Microsoft warns: "Apple monopoly too restrictive"

Until Apple will license Fairplay to competitors, it is too restrictive.

IMHO, iTunes is going to wither unless they do.
 
RussSchultz said:
Until Apple will license Fairplay to competitors, it is too restrictive.

IMHO, iTunes is going to wither unless they do.
Well, at the moment they aren't exactly withering.
They aren't mindblowingly big either, though. The Pepsi campaign (100 Million songs given away (codes under caps)) + SuperBowl is going to give them some significant end-user awareness.
It will be interesting to see the effect on iTunes sales for the following half a year or so.

So far, I only use iTunes as a player, mostly for net-radio.
But I can't see that liscensing Fairplay to competitors will make a whole lot of difference to me as an end-user. Given that Apple has been the only personal computer manufacturer apart from Dell that has consistently turned a profit, I doubt that other manufacturers will provide me with better safety (which I'd provide to myself by burning the songs to CD anyway). Nor is it likely to lower the cost of songs, given that the labels get 0.65 out of the 0.99 for each song there isn't much room for lower prices.

Entropy
 
Ummm, why would I sign up for iTunes if I can't play the music I bought on my portable without a bunch of trouble?

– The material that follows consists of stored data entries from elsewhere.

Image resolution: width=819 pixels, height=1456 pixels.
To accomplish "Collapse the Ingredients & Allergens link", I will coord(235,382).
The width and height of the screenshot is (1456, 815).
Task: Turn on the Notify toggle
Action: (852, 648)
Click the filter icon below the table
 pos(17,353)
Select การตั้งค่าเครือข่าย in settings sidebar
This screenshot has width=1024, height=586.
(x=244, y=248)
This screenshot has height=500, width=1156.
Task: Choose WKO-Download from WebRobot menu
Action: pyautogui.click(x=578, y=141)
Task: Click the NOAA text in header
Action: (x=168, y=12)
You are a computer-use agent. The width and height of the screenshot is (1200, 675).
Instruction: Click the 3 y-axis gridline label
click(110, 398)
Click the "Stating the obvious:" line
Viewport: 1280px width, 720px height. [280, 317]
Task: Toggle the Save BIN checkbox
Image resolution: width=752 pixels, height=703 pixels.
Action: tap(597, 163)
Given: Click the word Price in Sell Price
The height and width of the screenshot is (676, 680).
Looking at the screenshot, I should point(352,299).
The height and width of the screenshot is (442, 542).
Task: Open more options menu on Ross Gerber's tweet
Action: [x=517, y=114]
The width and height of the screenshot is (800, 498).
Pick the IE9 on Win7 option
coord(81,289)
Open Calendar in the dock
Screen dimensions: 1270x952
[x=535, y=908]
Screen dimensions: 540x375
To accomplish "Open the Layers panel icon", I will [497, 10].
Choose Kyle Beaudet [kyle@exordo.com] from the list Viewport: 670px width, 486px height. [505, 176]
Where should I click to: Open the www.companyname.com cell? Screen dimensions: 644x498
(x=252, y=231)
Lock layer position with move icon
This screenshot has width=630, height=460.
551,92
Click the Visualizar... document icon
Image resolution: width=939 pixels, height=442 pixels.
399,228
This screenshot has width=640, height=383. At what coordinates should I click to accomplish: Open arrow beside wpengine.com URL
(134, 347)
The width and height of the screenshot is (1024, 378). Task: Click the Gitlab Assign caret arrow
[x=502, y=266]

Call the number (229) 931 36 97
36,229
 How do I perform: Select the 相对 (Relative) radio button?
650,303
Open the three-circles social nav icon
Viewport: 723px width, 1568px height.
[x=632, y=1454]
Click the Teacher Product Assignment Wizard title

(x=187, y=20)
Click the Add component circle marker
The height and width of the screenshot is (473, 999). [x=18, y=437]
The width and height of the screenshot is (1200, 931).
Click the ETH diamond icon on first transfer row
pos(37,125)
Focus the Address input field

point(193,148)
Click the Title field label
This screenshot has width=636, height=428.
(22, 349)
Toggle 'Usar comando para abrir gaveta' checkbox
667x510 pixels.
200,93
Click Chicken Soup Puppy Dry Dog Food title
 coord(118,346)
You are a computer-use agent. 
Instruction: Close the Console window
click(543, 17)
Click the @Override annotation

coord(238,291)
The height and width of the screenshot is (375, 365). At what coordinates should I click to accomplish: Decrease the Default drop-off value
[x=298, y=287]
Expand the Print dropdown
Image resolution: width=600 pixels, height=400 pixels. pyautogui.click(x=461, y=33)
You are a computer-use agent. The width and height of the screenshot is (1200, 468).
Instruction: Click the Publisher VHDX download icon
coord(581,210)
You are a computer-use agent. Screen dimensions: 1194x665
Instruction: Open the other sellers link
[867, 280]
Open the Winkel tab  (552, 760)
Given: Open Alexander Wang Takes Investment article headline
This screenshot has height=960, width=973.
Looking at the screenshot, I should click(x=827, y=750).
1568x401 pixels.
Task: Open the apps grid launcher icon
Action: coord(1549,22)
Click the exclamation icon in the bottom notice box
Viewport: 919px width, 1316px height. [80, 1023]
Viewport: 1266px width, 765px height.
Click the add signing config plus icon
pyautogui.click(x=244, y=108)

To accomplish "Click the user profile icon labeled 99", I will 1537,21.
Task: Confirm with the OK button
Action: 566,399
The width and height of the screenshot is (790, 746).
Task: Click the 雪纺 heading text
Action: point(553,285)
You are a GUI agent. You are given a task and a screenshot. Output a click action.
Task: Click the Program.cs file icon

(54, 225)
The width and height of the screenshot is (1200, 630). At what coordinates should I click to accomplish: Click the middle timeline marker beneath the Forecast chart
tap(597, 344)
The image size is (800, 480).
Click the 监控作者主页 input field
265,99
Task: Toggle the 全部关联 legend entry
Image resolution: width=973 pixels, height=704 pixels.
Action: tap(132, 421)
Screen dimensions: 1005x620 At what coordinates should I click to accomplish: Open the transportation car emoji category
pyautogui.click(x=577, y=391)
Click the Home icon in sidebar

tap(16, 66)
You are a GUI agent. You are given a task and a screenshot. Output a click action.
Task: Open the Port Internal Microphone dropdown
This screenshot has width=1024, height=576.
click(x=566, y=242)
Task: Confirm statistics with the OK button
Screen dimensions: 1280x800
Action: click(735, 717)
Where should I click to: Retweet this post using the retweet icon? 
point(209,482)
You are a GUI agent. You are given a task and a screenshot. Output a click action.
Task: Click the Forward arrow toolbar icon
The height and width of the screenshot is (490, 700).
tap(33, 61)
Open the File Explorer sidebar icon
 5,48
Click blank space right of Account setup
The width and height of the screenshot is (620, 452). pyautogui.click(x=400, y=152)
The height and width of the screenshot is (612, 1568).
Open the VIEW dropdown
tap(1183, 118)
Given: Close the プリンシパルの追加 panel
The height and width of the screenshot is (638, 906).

Most portable players don't support AAC.
None but the iPod support Fairplay.
 
Most people seem to solve this by using their burnt CDs and recode from there to whatever format they fancy. Ogg is in vogue, and my ideological favourite, although players are rare indeed.

Personally, I'm archaic enough to favour MDs still for ambulatory use. My wife however has got her eyes set on a 40GB iPod for MP3s, data storage and as a spare start-up disk in case of HD disaster. I might get hooked as well, but my toy-money is earmarked for a TungstenT3, unless the R420 or a PowerVR chip sees the light of day RSN.